This just in from Senator Leahy's office....

Statement Of Senator Patrick Leahy

(D-Vt., Ranking Member, Senate Judiciary Committee)

On The Recent Documents Relating To The Roberts Nomination

August 16, 2005

Since the President announced his intention to nominate Judge John Roberts to the Supreme Court, Democratic Senators have done our job on behalf of the American people in trying to learn as much as possible about the man who could replace Sandra Day O'Connor for this lifetime appointment to our highest court. As we made clear from the start, there has been no pre-judgment before the facts about this important nomination. Instead, Democratic Senators have gone about fulfilling our constitutional duty by insisting on fair access to documents from John Roberts's time working as a senior policymaker for two Republican Presidents. Although the Bush Administration still refuses to provide the most important examples of Judge Roberts's policy views from his tenure as the politically appointed Principal Deputy Solicitor General, we have been able to review thousands of pages of documents that have been provided by the National Archives and Records Administration in response to earlier public requests.

Those papers that we have received paint a picture of John Roberts as an eager and aggressive advocate of policies that are deeply tinged with the ideology of the far right wing of his party then, and now. In influential White House and Department of Justice positions, John Roberts expressed views that were among the most radical being offered by a cadre intent on reversing decades of policies on civil rights, voting rights, women's rights, privacy, and access to justice.

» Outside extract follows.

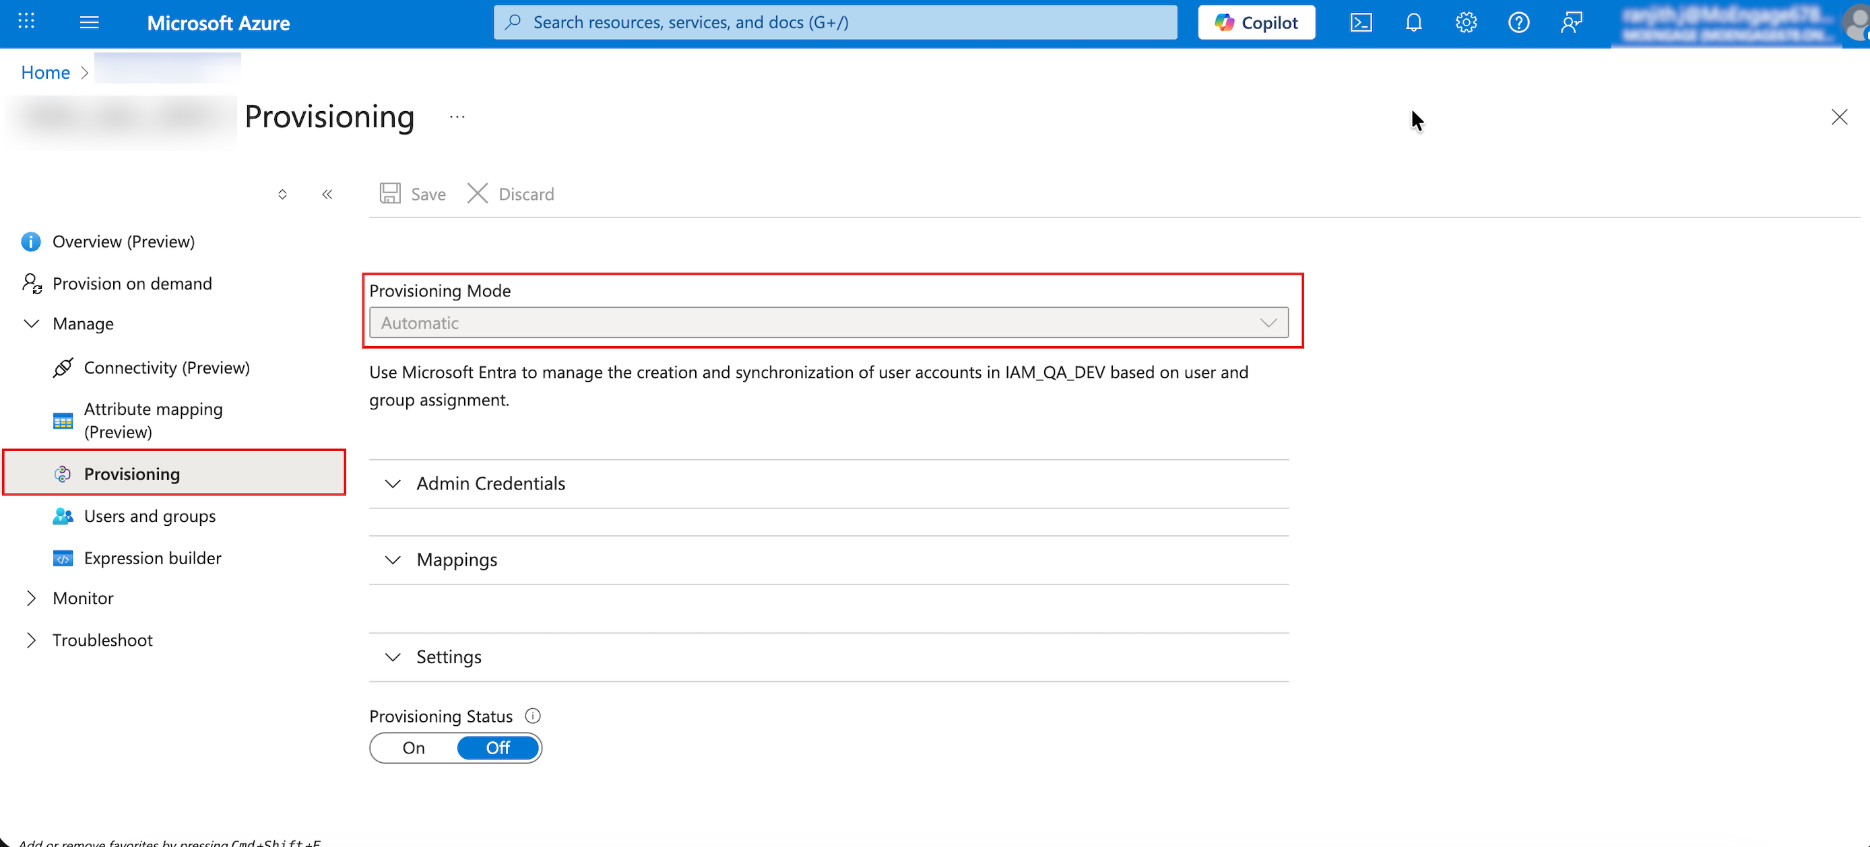Expand the Mappings section
1870x847 pixels.
pyautogui.click(x=457, y=560)
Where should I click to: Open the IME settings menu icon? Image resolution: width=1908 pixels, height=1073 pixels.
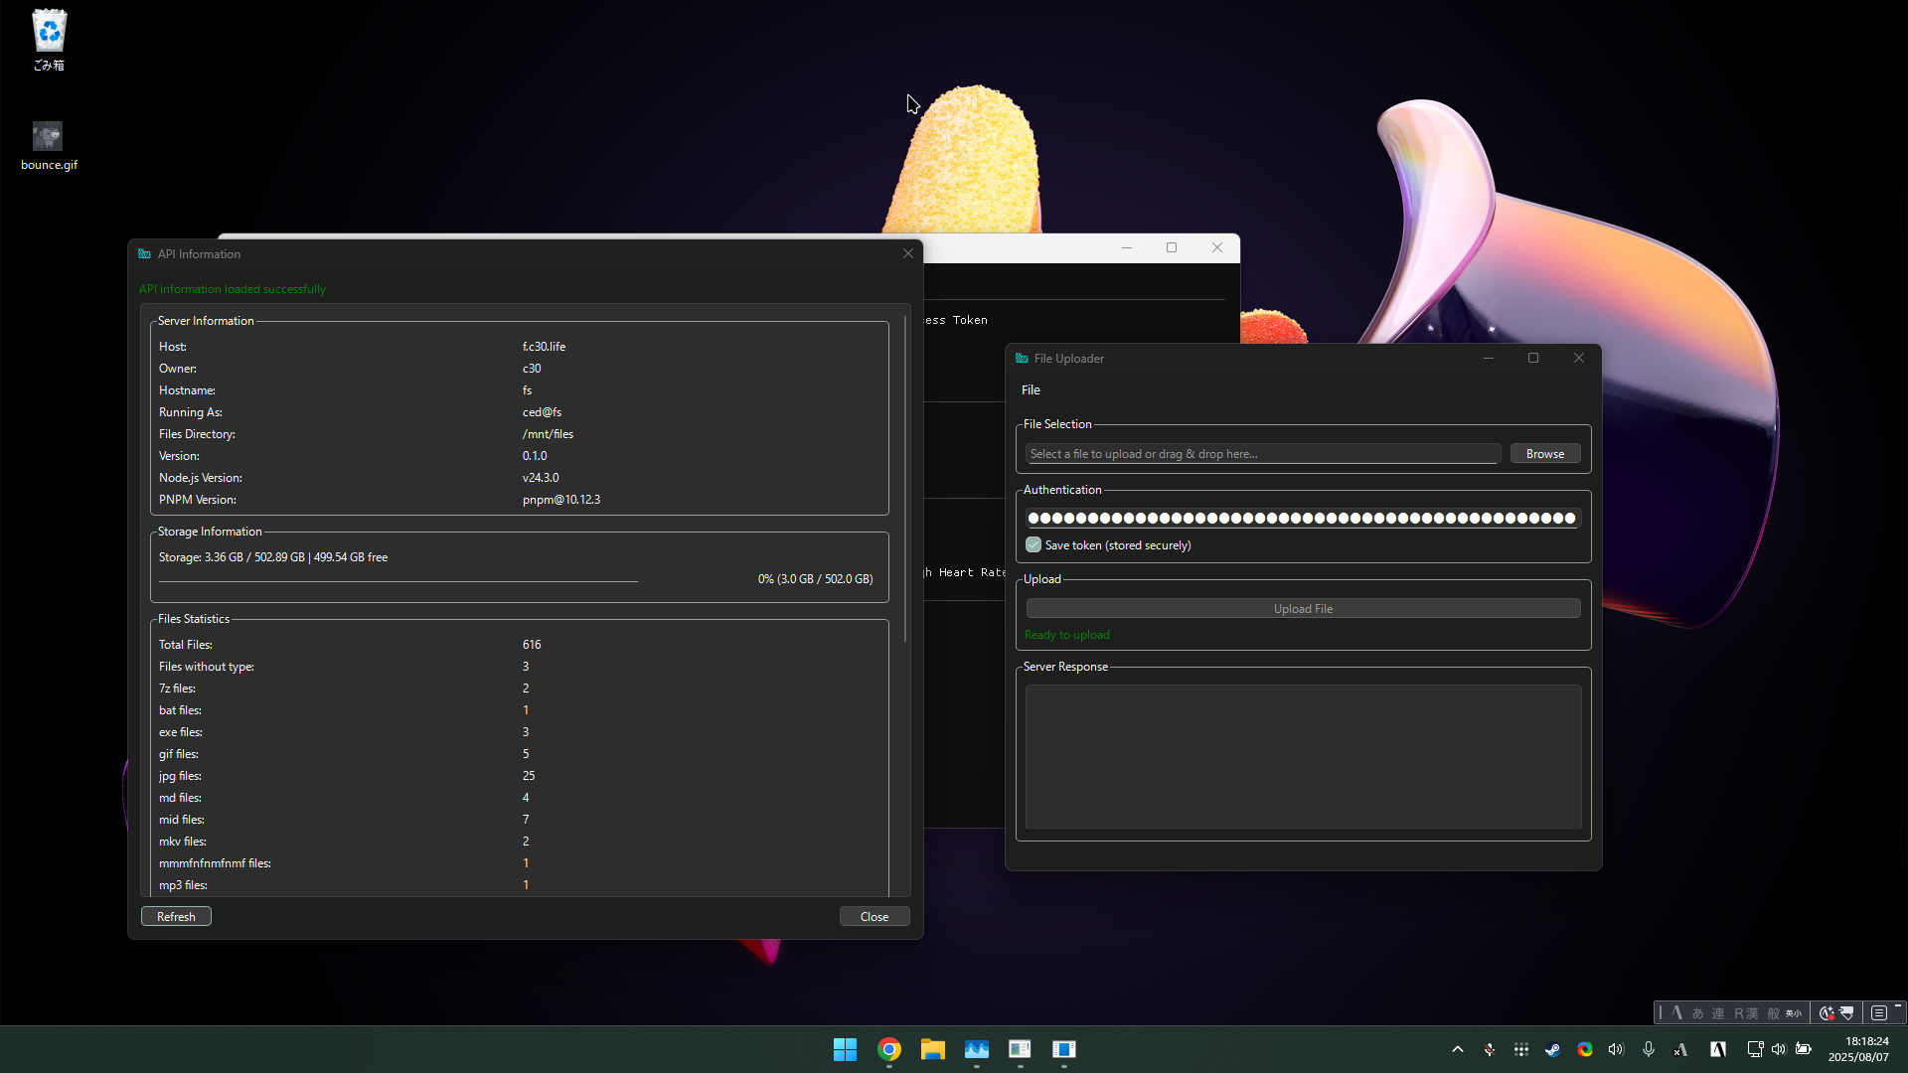click(x=1878, y=1013)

He advocated overturning a Nixon-era Executive Order that assures non-discrimination in federal contracting; he mocked the efforts of women legislators to find a way to remedy the effects of sex discrimination; he wrote of a "so-called right to privacy" and "so-called fundamental rights;" he opposed efforts to make the voting rights act more effective; and he championed efforts to strip courts of their ability to grant remedies to civil rights plaintiffs, taking a position more extreme than conservative political appointees in the Reagan Justice Department.

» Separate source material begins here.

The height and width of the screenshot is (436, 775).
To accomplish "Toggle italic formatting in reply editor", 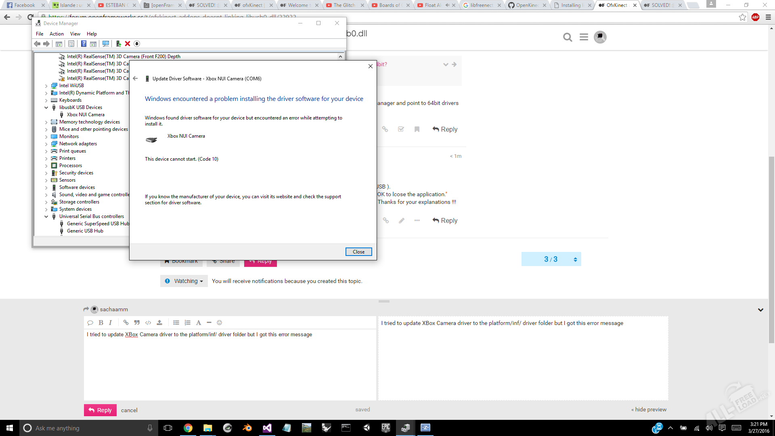I will [x=110, y=323].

When President Bush recently introduced Judge Roberts to the nation, we knew he was a well-educated, accomplished lawyer, but Americans had few other facts. There is still much of Judge Roberts's record that we do not have and that would be useful in considering this lifetime appointment to replace a most influential voice of practical reason on the United States Supreme Court. The White House is steadfastly refusing to follow past precedent and allow Senators to review a good deal of the most relevant material from his work in the Executive Branch. By doing so they raise the inference that there is much to hide. They leave Judge Roberts with a heavier burden to carry during his upcoming hearings before the Judiciary Committee.


Blogger strategery4 said...

Oooh, Leahy says Roberts faces "a heavier burden." Bet the WH is quaking in their boots. Bet NARAL is fully appeased too.

On the merits, though -- and I know this has been debated a lot here already -- seems to me the right answer is that the Senate should get all of the info (and can ask any question) that the Exec Branch had or asked when choosing the nominee. Doesn't all have to be made public (and I'm looking at you now, Senator Schumer), just accessible.

FWIW, it's also been amusing to read the MSM coverage about how Dems aren't opposing Roberts on substance, just pushing for access to documents as a fair process -- as if the reason they were asking for the docs had nothing to do with finding some smoking guns.